Depuis le mois de juin 2020, Joanne Rowling, plus connue sous son nom de plume J.K. Rowling, l’auteur de la série Harry Potter, est devenue la cible de la communauté transgenre.

Elle avait affirmé à l’époque que les « femmes » transgenres n’étaient pas de vraies femmes. Violemment attaquée, elle avait répondu que le fait d’avoir une opinion sur le sujet, contraire au politiquement correct, ne faisait pas d’elle une sotte.

Elle avait enfoncé le clou un peu plus tard en expliquant que si le sexe n’est pas réel, cela efface la réalité vécue par les femmes du monde entier. Cette façon de penser élimine la capacité de nombreuses personnes à discuter de leur vie de manière significative.

Depuis cette époque, J.K. Rowling subit des menaces, des campagnes médiatiques à son encontre, qui ne l’ont jamais découragée à réaffirmer ce qu’elle pense.

A l’occasion du 20e anniversaire de la sortie du premier film tiré de sa saga littéraire, de nouvelles menaces ont été proférées selon la technique du « doxing » – c’est-à-dire la publication sur le Net de renseignements personnels pour nuire ou inciter au harcèlement d’une victime. Elle le raconte elle-même sur Twitter.

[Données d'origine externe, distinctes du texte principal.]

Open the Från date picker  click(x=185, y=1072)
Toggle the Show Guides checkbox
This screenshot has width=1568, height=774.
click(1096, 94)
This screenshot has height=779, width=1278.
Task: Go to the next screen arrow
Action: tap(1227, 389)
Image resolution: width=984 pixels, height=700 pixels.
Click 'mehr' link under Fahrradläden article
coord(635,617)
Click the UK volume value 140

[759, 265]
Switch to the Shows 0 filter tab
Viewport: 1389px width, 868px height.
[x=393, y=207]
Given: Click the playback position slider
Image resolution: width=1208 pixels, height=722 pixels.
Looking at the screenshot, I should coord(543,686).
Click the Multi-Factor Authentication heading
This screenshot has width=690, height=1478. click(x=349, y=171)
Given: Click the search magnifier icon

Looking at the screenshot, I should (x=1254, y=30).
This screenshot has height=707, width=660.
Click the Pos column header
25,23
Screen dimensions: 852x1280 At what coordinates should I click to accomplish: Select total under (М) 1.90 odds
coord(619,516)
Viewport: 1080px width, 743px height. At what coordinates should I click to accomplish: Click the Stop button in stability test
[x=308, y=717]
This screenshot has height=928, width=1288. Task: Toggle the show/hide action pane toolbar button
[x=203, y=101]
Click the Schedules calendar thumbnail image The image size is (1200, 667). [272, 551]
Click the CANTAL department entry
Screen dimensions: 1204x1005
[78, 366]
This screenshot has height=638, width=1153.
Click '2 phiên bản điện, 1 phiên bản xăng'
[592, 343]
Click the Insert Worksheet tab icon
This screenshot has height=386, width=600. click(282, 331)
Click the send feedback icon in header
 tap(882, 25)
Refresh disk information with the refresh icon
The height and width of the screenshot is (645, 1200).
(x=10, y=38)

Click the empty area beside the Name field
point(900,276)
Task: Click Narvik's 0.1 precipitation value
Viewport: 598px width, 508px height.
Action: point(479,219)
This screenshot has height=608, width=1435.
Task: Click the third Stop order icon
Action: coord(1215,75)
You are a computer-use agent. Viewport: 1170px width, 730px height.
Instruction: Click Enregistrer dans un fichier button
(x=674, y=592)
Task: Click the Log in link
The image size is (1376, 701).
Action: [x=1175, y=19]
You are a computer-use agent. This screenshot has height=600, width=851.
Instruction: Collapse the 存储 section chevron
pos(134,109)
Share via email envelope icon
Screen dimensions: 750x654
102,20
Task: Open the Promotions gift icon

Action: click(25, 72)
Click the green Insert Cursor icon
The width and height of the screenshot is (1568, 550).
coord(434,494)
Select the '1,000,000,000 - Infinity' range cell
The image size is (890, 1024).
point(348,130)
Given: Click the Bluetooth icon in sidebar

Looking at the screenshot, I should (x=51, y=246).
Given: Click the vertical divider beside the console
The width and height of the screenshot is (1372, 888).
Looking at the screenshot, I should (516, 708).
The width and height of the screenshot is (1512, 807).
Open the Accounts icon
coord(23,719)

« Vendredi dernier, explique-t-elle, l’adresse de ma famille a été publiée sur Twitter par trois acteurs militants qui se sont photographiés devant notre maison, se positionnant soigneusement pour s’assurer que notre adresse soit visible. »

Elle a ensuite été menacée de mort. Mais elle réplique fièrement : « Je dois supposer que ceux-là pensent que me menacer m’intimidera au point de ne plus défendre les droits des femmes basés sur le sexe. Mais ils auraient dû réfléchir au fait que j’ai maintenant reçu tellement de menaces de mort que je pourrais en tapisser la maison, et pourtant je n’ai pas cessé de parler. »

Alors que, reconnaît le rédacteur en chef du Monde, « ses propos restent dans le cadre de la loi ». Il poursuit curieusement : « Comme si des personnes aux pensées différentes ne pouvaient plus se parler et cohabiter. Le débat est remplacé par le rejet, le dialogue par la menace. » Mais cela n’est une nouvelle que pour ceux qui sont naïfs ou n’ont pas bien sondé l’abîme effrayant du politiquement correct.

Cette histoire montre combien l’idéologie du genre est désormais dominante. Au point que la contester ou la mettre en doute vous précipite immédiatement dans la balayure et vous vaut toutes les menaces les plus abjectes ou les plus violentes. Même un auteur autrefois adulé et devenu une célébrité dans tous les pays du monde n’est pas à l’abri d’un tel déferlement de haine.

J.K. Rowling n'est désormais ni plus ni moins qu’une « sorcière » (witch en anglais), pour reprendre la plus polie des insultes qu’elle a reçues.